* Task set *
1. From the passage on Roland Barthes and photography, list every detail it gives about the photo of Barthes's mother.
2. In the passage on Roland Barthes and photography, where did Barthes find the essential truth of photography?
3. Resume the passage on Roland Barthes and photography, starting after its final sentence.

* Provided text *

Roland Barthes can be seen as a post-structuralist, although he admitted that in his writings about photography he turned to phenomenology, connecting photography firmly with memory and the past as disclosed by means of this special medium. He searched for the essential truth of photography and found it in the revelation of "this-has-been," which connects appearance with essential meaning; he stated that the photograph always carries its referent with itself, that is its referent is present on the photograph. This theoretical step can be understood psychologically. Grieving for his dead mother, he yearned to keep past reality alive. A photo taken in the winter garden, representing Barthes’s mother as a five-year-old girl, gave him that experience.[10] This belief in the real person present on the photograph is possible only when physical and chemical matter becomes glorified as truth or life-giving.

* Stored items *
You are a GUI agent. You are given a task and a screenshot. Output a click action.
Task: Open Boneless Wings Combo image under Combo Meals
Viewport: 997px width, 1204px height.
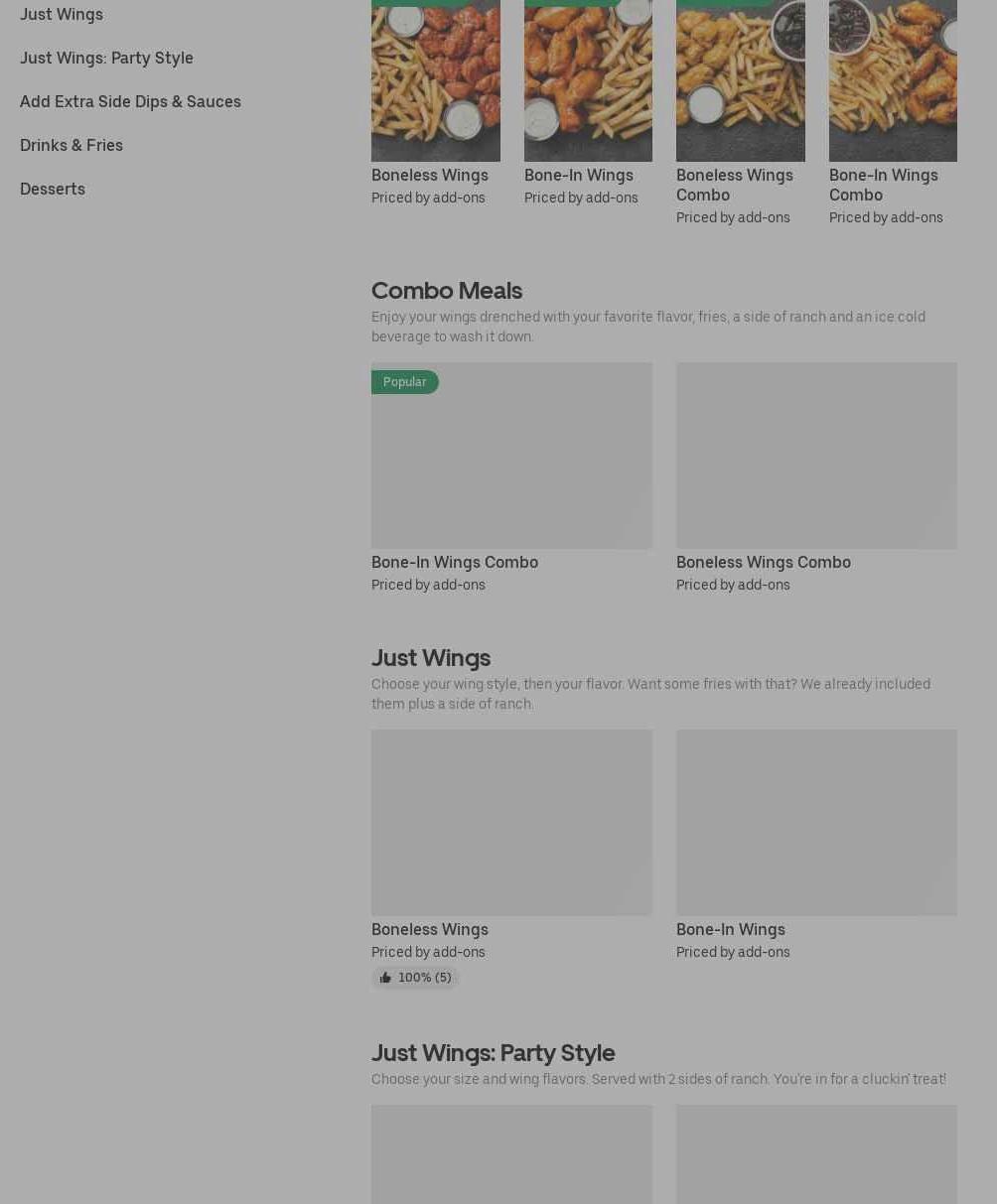[816, 456]
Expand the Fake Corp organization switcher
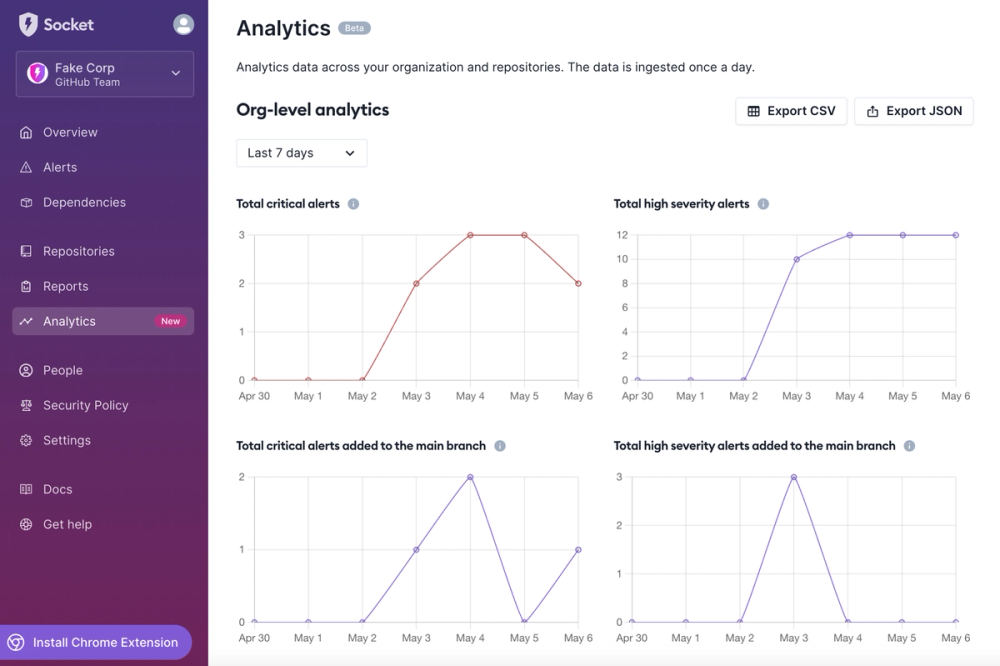Screen dimensions: 1000x666 point(104,73)
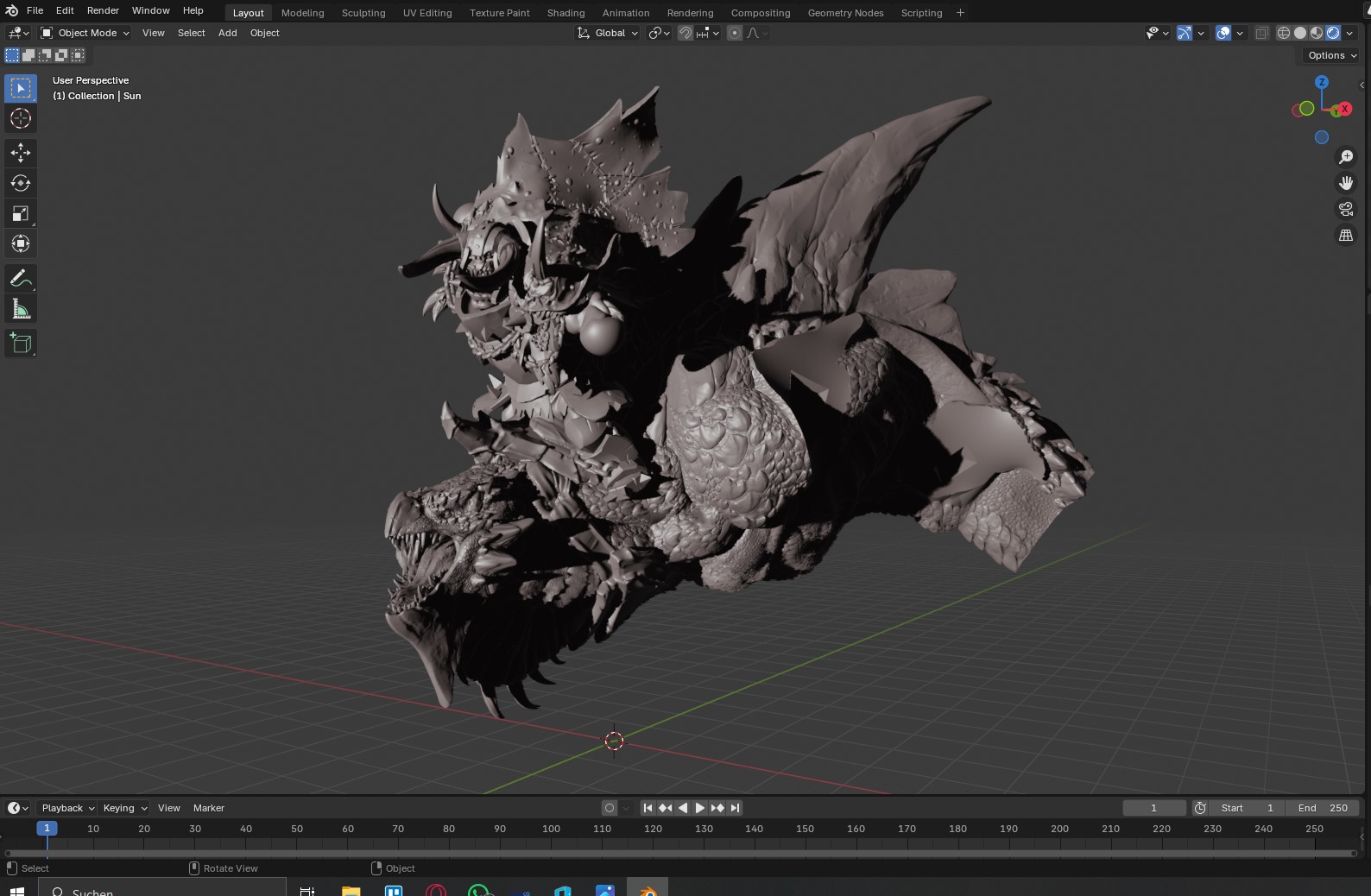Image resolution: width=1371 pixels, height=896 pixels.
Task: Click the End frame 250 field
Action: [1322, 808]
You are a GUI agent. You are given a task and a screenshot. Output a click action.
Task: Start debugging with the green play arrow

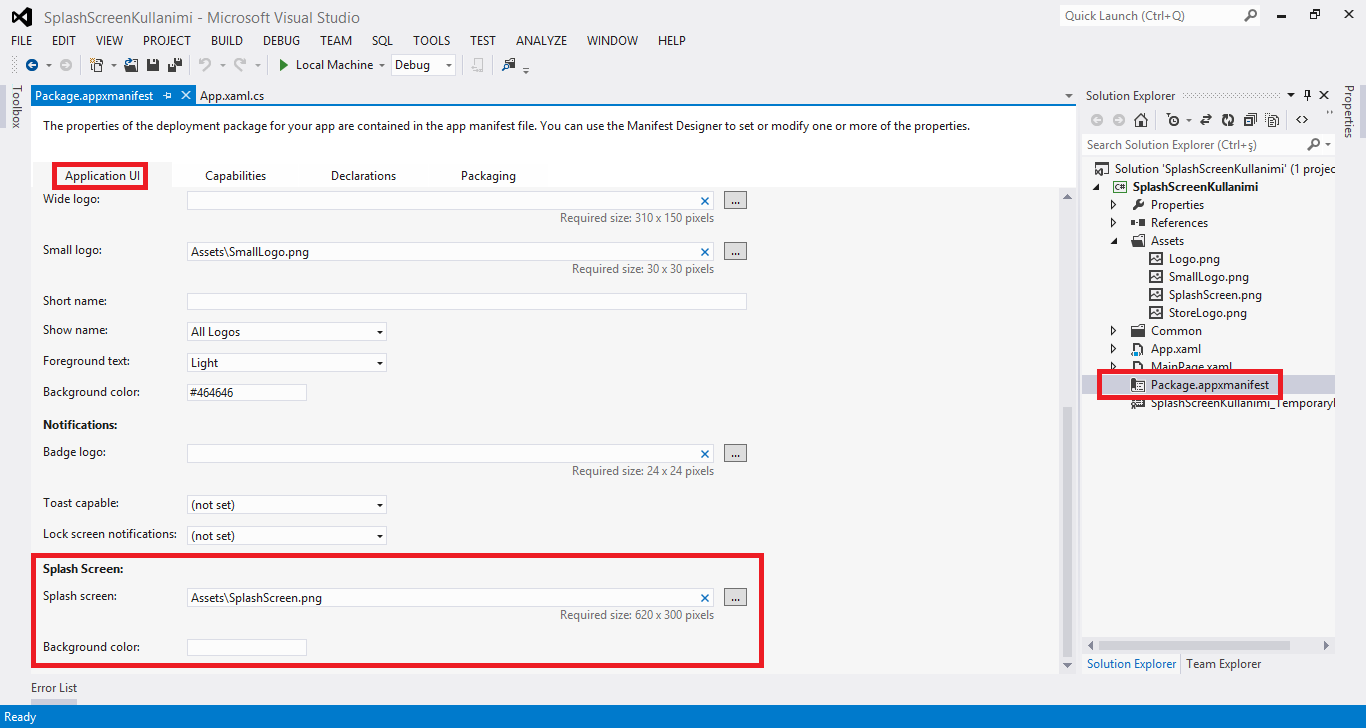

* Results for each task *
1.
- It was taken in the winter garden.
- It represents Barthes's mother.
- It shows her as a five-year-old girl.
- It gave Barthes the experience of keeping past reality alive.

2. In the revelation of "this-has-been," which connects appearance with essential meaning.

3.
Barthes, in Camera Lucida, a book dedicated to photography, distinguished two planes of an image. 'Studium' is the meaning of a photograph or what we can learn from it. 'Punctum' is that aspect of a photo that is subjective or personal: it can be fixation on a detail and intensive (the Time passing.)[11] Punctum’s function is confirmation of reality, a confirmation that is unique to each viewer and is impossible to communicate in the generalized manner of the socially encoded studium or even to be expressed in language. Intensive punctum is the passage of time, the past-present, which Barthes defines as the time of photography.[12] By recording that which is in the past, what was "real," secures the stability of its being and fixes death, which will inevitably come to the represented being. Formal punctum, understood as a detail, grabs our attention and causes the immobile image on a wall to transcend itself, pointing at the life "out there."[13] It admits the existence of the pictured being outside the frame and its continuation outside the frame of representation. Punctum is an element of the image situated out of the visual layer of social code, certifying the essential similarity between the image and reality.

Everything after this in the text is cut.